I went to a meeting once with a bunch of people who had been in the division working with small companies who leased PBXs - and the stories I heard were awful. Back when the telephone was a lifeline building in quality made a lot of sense. But it spread. We had terminals (with screens) from Teletype to communicate with our super-mini. Drop one of those armor-plated keyboards on your lap and you could easily damage yourself. That was unneeded quality.

The first IBM keyboards for the PC were like that. I loved them for the key action. In fact, I still have one somewhere with the old round keyboard connector

But there is no point in designing computer or telephone hardware to last for decades, because they become obsolete long before. If I know I will be replacing my phone or computer every few years, I don’t want to pay for a design intended to last for 50 years.

That said, I bought a set of Panasonic DECT portable phones maybe 15-20 years ago, and everything about them is still working flawlessly. The batteries were AAA rechargeables, and I’ve replaced them all twice now. But the phones themselves all still look and work like new. I suspect they will outlive me, or at least outlive our desire to maintain a land line.

But if you have a monopoly and upgrading technology won’t make you any more money, then you won’t improve the technology to make your base obsolete. (Called don’t churn the base by my colleagues.)
Princess phones were made to try to get people to add more extensions to their homes, and thus charge them more. Touch tone speeds dialing which the customer doesn’t get charged for and thus allows more calls to go through the network. Features which didn’t add revenue until there was competition didn’t get included.
An old rotary phone which the customer didn’t pay for upfront but rented and which could last for decades with no service was a real cash cow,

This makes me remember something from my childhood. People were just recently being allowed to buy their own phones. My grandmother got one at a green stamp store, and you had to call the phone company and “register” that you were using a 3rd party phone (this was outside of stopping renting the company’s phone). Did that actually involve them doing anything to the signal on their end, or was it pure bs?

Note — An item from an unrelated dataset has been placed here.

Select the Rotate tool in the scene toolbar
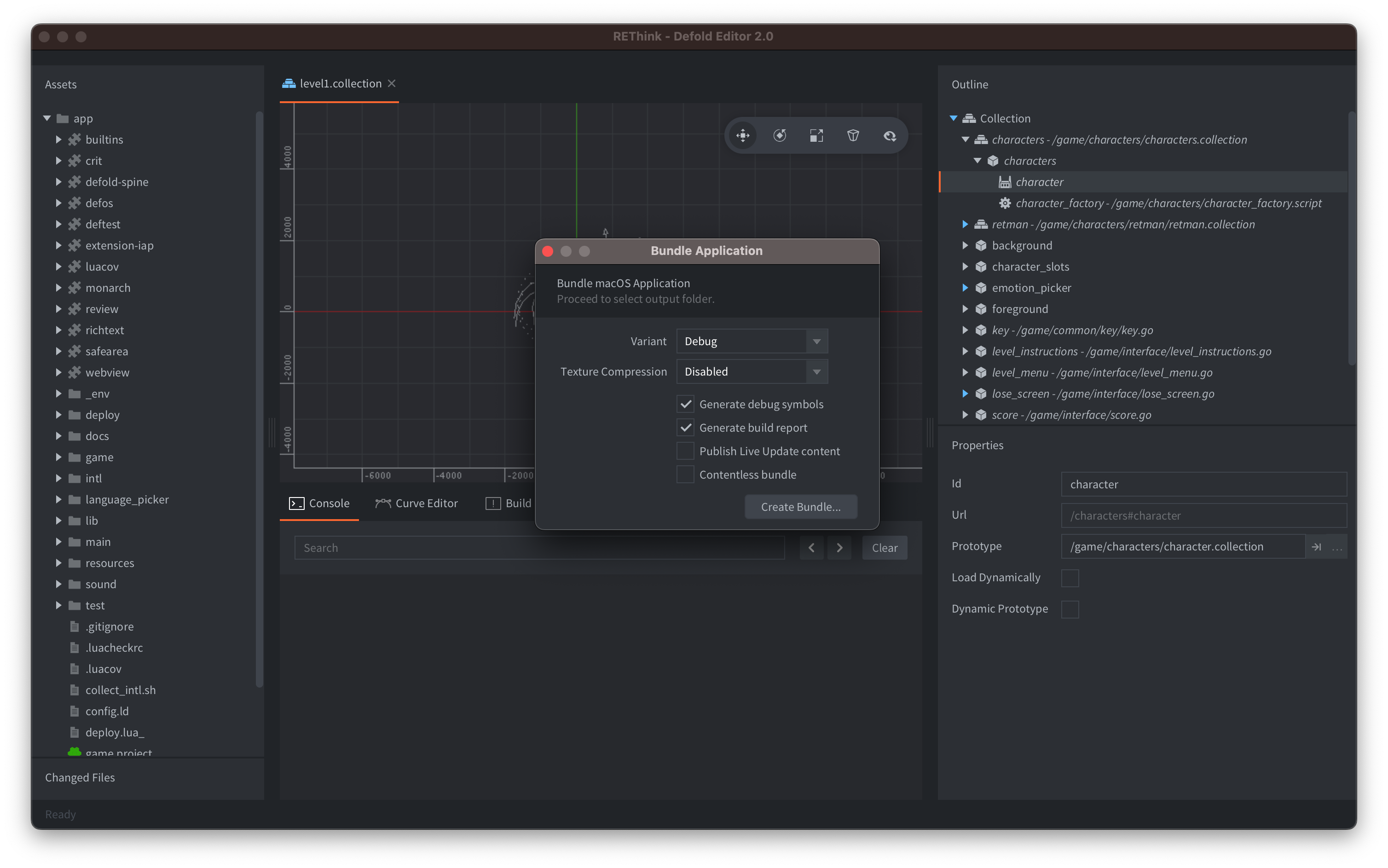[780, 135]
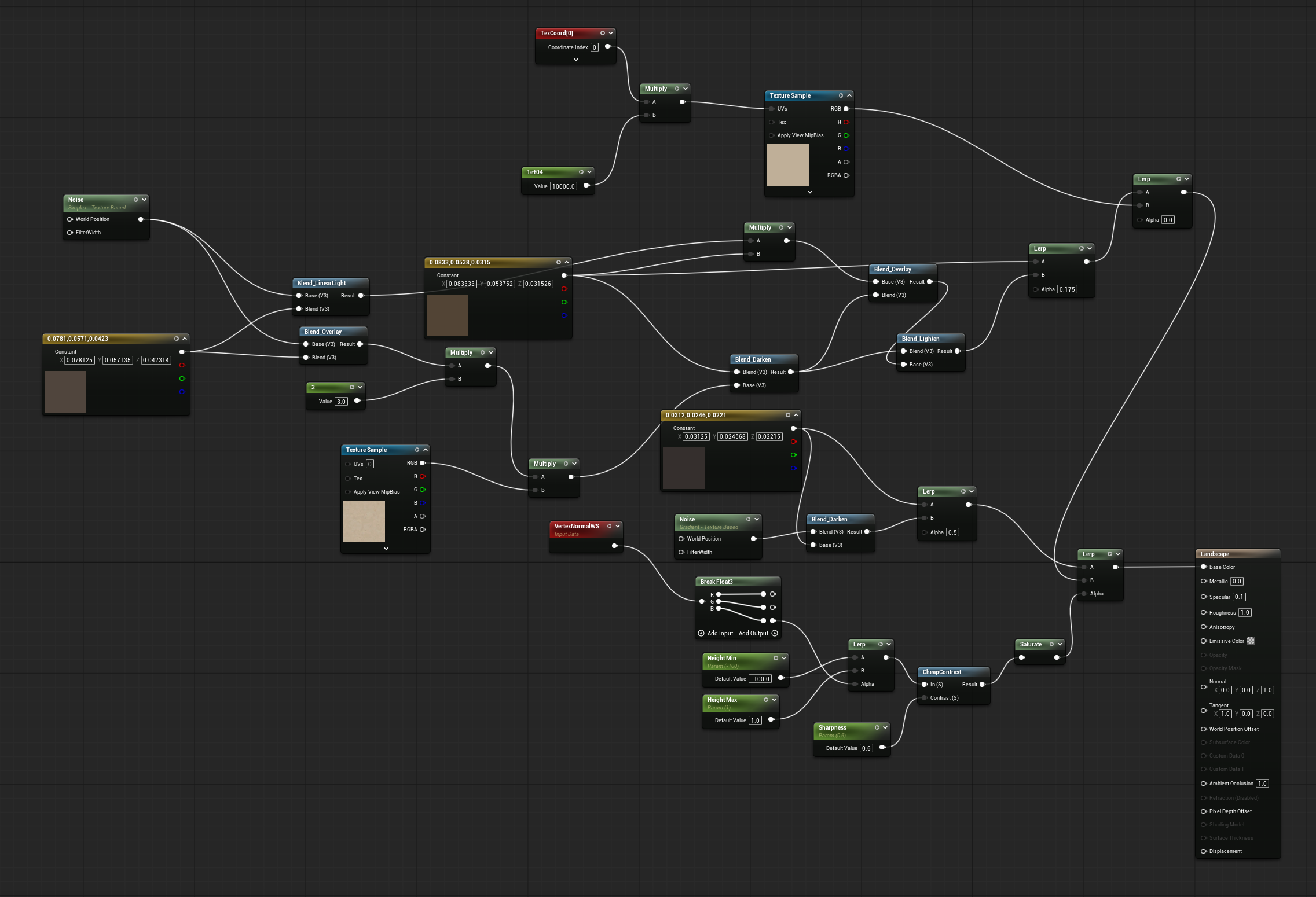This screenshot has height=897, width=1316.
Task: Click the TexCoord[0] node preview icon
Action: [x=603, y=33]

There’s nothing they could have done electronically, but they could have said “Well, this house isn’t renting from us any more and hasn’t registered a third-party phone, so they must not have any legitimate phone, so we’ll cut off their service (but keep sending them a bill)”.

My dad was too “frugal” to pay for touch-tone service. I bought a “slimline” phone at a hamfest, and plugged it in, and it worked. Years later, the phone guys were out fixing something at the house, and noticed the phone, and said “hey, you aren’t paying for that!l, and tried to bill my folks for back service. My dad just laughed, and said “no, I’m not going to pay that.”

The phone company never pressed the issue. I suspect it was at the tail end of their monopoly.

You’d better watch out for the Telephone Detector Van from the Ministry of Housinge.

A lot of the early push-button phones had a dial compatibility mode, where you’d push the button, but the phone would then transmit a series of clicks, the same as a dial phone would. Apparently at least some phone companies actively disabled tone dialing for customers who weren’t paying for it.

There was a thing called REN: Ring Equivalent Number, which had to do with the power required to “ring” the phone. I recall buying a phone in the early 1980s and reporting that number to the phone company. I don’t know if they did anything about it. The REN was printed on the bottom of the phone. It had an option to turn off the ringer completely, and to switch from touch-tone to pulse dialing.

I am not sure what the formal definition of that is, but I did find a PDF that defined it as 1 μF in series with a 4 kΩ resistor.

Dad said he’d never seen some many bleeding aerials!

I think that in theory, they needed to know if you were in danger of pulling down too much ringing current because of all the ringer circuits in parallel on the end of your line.

But it never seemed to make a difference. By the time people had enough phone instruments on their circuit for it to matter, they were probably all purely electronic ringers with ridiculously low REN values compared to the old-school electromechanical ringers.

There is, of course, a wiki.

It could make a difference.
When we built the indoor arena and 3rd horse barn on our farm, between the house business, barns & dog kennel, there were 9 phones + a loud outdoor ringer box connected – all 500 or 554 models – on the line, about 2 miles out of town. But that last phone added made the ringers stop working properly. They gave a strangled, anemic sort of ring.
So a phone worker came and checked the line. He adjusted something in the connections box at the end of the driveway, but basically said there just were too many ringers on the line. He suggested disconnecting the ringer on some phones in the house that were within hearing distance of other phones, and that seemed to solve the problem. It worked for another decade or so.

But a keyboard doesn’t go obsolete!
The tactile feel and responsiveness of those old IBM keyboards is so good – I’m still using using one though the computer it’s connected to has been replaced 3 or 4 times. And it’s built well enough that it will probably last through several more upgrades.

And you can still buy new versions of those keyboards from a company called UniComp (IBM employees who bought the factory & equipment when IBM closed it down)www.pckeyboard.com

And if you still have an original one with the round PS/2 cord connector, you can buy an adaptor that converts it to a USB connector to plug into any current computer.